Shazam also gets a meaningful upgrade. It can now identify songs without an internet connection. This might sound like a minor convenience, but anyone who has tried to Shazam something at a crowded venue with patchy signal will tell you it is anything but minor. The feature works locally on-device, which also means it is faster.
CarPlay Gets Smarter Controls
CarPlay has been updated with deeper integration for intelligent voice assistants. The goal is to reduce how often drivers need to look at a screen or tap anything at all. You speak, things happen. It is a clear step toward making the driving experience safer without stripping away functionality. The integration feels natural rather than bolted on, which is a harder thing to achieve than it sounds.
The Fixes You Feel Every Day
This is where iOS 26.4 earns its keep. Keyboard responsiveness has been improved, and the difference is noticeable immediately. Typing feels more accurate and less combative. Accessibility features have been refined across the board, with better contrast options and adjusted spacing that makes the interface easier to read without forcing you into larger text sizes.
The Health app has also been updated. It now surfaces more actionable insights from your daily data rather than just displaying numbers. If your sleep patterns have shifted or your activity levels have changed, the app now contextualises that clearly instead of leaving you to interpret raw figures on your own.

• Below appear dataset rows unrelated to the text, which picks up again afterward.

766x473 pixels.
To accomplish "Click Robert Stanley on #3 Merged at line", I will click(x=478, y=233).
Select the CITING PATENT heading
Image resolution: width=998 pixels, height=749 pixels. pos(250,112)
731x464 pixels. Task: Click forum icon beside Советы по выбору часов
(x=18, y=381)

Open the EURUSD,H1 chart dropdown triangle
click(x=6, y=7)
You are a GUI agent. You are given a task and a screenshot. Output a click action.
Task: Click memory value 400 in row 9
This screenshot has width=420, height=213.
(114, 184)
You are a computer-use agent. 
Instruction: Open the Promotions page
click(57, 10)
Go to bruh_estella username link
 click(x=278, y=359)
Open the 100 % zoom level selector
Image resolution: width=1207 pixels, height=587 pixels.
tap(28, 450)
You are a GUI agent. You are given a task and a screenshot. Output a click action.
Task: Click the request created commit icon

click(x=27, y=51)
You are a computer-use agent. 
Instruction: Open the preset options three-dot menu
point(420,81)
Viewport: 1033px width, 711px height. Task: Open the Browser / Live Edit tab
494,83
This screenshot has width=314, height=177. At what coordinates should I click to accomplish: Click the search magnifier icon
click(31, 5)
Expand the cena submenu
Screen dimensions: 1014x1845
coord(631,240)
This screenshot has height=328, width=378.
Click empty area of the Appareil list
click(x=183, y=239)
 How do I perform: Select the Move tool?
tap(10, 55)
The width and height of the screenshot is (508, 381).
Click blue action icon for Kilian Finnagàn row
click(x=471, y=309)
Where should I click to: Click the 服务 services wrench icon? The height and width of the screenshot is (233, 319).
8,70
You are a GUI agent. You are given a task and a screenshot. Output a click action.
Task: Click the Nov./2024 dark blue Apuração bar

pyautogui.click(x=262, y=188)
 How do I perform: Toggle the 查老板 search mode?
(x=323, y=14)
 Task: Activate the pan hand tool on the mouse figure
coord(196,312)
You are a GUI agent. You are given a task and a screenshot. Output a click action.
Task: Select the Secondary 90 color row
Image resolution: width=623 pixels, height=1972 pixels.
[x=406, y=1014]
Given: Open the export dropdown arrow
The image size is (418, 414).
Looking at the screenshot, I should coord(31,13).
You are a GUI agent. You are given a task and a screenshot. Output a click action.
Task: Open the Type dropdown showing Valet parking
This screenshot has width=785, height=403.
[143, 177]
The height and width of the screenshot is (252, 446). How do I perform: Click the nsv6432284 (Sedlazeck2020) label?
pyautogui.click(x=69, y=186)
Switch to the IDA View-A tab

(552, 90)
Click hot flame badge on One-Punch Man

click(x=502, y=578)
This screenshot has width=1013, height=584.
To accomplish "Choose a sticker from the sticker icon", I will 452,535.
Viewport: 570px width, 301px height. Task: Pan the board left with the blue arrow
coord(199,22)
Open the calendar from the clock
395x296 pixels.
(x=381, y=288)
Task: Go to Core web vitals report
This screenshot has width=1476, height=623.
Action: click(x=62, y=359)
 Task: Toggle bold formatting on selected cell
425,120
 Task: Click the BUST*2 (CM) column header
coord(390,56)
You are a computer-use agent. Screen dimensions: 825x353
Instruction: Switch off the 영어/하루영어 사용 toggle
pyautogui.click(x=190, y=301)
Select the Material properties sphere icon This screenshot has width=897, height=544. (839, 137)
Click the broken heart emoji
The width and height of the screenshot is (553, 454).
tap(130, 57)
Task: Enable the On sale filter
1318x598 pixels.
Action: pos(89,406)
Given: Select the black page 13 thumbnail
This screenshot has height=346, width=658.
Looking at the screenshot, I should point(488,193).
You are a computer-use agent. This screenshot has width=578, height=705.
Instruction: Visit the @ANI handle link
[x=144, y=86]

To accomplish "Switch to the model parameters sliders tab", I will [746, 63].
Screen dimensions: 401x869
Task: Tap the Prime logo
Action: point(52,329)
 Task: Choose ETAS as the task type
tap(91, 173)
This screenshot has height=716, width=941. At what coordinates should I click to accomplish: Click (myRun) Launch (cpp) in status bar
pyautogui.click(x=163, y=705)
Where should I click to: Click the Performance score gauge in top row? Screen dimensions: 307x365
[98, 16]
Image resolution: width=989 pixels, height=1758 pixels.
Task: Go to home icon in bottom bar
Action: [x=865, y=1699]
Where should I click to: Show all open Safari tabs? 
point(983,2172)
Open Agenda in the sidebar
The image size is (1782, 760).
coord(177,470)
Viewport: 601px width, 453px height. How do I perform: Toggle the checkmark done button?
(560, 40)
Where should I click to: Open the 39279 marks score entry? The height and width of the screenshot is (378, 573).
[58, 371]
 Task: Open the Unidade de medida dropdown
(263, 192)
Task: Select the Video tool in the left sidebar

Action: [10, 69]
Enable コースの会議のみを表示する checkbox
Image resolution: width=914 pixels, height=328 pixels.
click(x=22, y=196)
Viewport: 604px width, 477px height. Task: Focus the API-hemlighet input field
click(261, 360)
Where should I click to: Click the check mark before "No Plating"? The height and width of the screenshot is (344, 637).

These are the kinds of changes that do not photograph well for a press release. They also happen to be the ones that make your phone feel genuinely better to use.
A Few Other Additions
New emojis have been added in this update. They will find their way into your conversations faster than you expect. Family Sharing has also been updated, with more granular control over shared payments and subscriptions. If you share an Apple account with family members, this puts clearer limits on who can spend what, which has been a long-requested fix.
What This Update Actually Represents
iOS 26.4 is Apple doing what it does best when it is not trying to make headlines. Every addition here serves a clear purpose. The AI music features are genuinely useful. The CarPlay improvements address a real safety concern. The small UI fixes accumulate into a noticeably smoother daily experience.
There is no bloat. Nothing feels experimental or half-finished. That discipline is harder to maintain than it looks, especially as operating systems grow more complex with each passing year.
If you have been holding off on updating, this is the one worth installing.